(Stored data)
┏━━

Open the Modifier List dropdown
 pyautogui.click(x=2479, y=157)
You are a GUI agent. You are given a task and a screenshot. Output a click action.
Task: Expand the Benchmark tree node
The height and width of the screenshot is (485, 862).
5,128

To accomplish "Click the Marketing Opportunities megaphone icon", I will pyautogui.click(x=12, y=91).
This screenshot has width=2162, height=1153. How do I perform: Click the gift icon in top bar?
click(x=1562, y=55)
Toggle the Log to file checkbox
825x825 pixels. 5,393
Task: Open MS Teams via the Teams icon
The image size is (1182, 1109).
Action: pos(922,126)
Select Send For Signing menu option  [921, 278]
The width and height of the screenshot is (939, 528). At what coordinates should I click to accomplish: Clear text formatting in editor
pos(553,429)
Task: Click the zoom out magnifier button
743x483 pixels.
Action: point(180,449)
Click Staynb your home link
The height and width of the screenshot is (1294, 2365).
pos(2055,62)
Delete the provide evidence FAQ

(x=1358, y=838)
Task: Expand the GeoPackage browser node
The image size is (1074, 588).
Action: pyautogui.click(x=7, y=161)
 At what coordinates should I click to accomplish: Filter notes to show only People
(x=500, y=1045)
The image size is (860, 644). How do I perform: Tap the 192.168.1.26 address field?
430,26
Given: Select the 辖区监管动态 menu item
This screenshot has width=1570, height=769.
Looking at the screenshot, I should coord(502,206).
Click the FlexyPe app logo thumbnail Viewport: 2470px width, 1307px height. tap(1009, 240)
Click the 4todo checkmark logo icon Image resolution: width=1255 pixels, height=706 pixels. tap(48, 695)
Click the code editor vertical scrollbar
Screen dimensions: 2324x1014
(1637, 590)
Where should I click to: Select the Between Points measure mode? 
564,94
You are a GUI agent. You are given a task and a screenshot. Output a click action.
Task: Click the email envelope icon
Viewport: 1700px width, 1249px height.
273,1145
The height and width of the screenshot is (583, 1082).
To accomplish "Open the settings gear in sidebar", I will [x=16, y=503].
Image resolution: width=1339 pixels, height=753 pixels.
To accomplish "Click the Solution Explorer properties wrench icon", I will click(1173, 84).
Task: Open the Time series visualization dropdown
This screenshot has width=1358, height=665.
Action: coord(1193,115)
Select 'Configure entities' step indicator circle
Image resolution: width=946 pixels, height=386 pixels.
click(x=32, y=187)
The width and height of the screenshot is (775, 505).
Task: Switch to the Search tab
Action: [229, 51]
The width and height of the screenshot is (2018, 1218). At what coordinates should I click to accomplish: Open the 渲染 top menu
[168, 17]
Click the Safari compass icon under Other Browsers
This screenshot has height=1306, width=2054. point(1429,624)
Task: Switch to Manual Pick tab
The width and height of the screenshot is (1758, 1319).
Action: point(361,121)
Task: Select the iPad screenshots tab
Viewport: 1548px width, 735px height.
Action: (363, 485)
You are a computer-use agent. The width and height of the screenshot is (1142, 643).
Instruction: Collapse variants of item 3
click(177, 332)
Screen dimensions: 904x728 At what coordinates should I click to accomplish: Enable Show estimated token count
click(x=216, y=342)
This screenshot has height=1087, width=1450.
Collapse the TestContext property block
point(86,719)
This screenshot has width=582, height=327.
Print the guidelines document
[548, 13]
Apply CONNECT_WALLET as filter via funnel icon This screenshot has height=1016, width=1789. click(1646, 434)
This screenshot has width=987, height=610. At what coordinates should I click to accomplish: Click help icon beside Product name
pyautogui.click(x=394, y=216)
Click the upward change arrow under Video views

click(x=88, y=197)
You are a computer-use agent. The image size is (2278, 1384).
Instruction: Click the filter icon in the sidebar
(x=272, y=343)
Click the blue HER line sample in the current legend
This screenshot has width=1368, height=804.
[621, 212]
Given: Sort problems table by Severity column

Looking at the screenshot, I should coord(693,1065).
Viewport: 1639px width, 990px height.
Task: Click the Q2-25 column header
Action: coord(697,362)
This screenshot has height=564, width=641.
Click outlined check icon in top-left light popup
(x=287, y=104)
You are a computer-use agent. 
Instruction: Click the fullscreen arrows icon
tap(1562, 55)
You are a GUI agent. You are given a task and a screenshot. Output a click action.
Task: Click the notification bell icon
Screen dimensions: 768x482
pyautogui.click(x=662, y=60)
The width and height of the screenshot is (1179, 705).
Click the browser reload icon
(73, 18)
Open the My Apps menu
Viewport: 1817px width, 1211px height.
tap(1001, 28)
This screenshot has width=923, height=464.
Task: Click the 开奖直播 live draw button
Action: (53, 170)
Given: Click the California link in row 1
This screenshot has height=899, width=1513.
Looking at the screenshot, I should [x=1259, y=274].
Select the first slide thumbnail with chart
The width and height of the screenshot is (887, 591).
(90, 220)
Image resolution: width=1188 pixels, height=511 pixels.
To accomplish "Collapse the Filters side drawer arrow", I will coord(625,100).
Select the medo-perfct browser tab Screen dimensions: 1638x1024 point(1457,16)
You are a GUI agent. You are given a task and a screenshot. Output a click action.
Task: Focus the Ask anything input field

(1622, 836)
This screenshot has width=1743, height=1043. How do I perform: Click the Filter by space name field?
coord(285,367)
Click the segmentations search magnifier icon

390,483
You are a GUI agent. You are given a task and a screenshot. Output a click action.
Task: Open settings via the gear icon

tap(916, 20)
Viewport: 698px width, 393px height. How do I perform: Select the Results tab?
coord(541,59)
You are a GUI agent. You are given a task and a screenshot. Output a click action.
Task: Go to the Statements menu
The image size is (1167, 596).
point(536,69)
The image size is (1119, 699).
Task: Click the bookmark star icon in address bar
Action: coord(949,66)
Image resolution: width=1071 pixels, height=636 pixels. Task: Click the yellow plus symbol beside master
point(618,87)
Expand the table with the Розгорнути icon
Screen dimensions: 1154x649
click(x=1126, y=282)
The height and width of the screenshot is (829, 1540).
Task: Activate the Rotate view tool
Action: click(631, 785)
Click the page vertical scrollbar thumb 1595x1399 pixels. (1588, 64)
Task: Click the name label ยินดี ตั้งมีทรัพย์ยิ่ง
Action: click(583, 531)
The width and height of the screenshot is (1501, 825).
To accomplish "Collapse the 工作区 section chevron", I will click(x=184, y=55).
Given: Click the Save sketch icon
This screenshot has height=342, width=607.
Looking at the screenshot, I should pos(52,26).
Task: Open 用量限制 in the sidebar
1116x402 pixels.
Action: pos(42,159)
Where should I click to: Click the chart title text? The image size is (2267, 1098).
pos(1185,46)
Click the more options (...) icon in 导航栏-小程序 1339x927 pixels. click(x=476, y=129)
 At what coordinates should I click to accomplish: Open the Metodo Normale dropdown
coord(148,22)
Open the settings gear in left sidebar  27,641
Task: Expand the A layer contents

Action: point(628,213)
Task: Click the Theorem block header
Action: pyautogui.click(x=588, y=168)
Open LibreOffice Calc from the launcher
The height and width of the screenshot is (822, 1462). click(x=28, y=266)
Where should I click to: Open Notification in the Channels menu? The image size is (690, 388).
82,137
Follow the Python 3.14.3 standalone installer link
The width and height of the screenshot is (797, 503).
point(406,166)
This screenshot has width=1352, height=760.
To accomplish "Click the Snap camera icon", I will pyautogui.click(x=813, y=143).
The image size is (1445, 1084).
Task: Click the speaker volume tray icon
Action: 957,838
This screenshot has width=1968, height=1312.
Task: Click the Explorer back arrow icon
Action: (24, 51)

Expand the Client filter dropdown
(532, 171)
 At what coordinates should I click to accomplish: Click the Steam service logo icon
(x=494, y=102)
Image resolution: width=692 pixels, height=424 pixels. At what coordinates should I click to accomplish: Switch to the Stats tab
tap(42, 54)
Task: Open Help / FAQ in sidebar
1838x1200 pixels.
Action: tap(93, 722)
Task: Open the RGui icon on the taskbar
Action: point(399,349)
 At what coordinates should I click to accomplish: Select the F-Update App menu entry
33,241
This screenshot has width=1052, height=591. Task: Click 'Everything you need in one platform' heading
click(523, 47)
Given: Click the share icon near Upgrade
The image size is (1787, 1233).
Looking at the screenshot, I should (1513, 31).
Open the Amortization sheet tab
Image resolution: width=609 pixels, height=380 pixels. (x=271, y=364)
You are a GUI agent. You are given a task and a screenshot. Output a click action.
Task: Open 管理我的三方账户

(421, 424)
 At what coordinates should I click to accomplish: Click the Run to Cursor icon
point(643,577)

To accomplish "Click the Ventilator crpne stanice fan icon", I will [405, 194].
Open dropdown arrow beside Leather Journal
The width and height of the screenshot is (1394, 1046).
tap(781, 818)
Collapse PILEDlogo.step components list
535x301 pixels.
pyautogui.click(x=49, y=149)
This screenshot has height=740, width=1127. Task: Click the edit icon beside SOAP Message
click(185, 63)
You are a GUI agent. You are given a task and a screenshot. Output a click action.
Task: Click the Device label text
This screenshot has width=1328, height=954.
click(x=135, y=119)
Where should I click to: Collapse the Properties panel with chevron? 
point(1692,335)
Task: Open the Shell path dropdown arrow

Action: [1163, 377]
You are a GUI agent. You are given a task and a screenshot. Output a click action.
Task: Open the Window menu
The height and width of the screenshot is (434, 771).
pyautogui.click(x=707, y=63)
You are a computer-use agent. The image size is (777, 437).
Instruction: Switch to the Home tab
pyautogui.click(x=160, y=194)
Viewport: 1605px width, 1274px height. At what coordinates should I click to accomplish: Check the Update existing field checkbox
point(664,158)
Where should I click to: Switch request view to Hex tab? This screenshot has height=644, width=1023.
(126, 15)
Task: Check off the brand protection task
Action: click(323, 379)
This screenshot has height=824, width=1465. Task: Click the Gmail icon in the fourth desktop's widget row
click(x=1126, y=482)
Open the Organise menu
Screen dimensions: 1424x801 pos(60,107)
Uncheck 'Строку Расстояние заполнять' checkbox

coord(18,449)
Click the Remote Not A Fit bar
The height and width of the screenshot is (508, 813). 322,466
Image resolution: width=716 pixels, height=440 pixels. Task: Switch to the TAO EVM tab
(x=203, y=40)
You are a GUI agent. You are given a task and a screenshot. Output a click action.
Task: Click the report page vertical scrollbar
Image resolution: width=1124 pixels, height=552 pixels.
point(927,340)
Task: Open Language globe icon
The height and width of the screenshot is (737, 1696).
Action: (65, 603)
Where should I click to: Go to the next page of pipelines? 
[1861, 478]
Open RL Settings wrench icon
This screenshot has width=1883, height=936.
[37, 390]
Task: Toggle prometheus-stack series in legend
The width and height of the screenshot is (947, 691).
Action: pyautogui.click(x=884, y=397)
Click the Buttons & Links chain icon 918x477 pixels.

┗━━

--- Exercise requirements ---
Using the records above, list each line that includes "wrench".

--- Answer section ---
To accomplish "Click the Solution Explorer properties wrench icon", I will click(1173, 84).
Open RL Settings wrench icon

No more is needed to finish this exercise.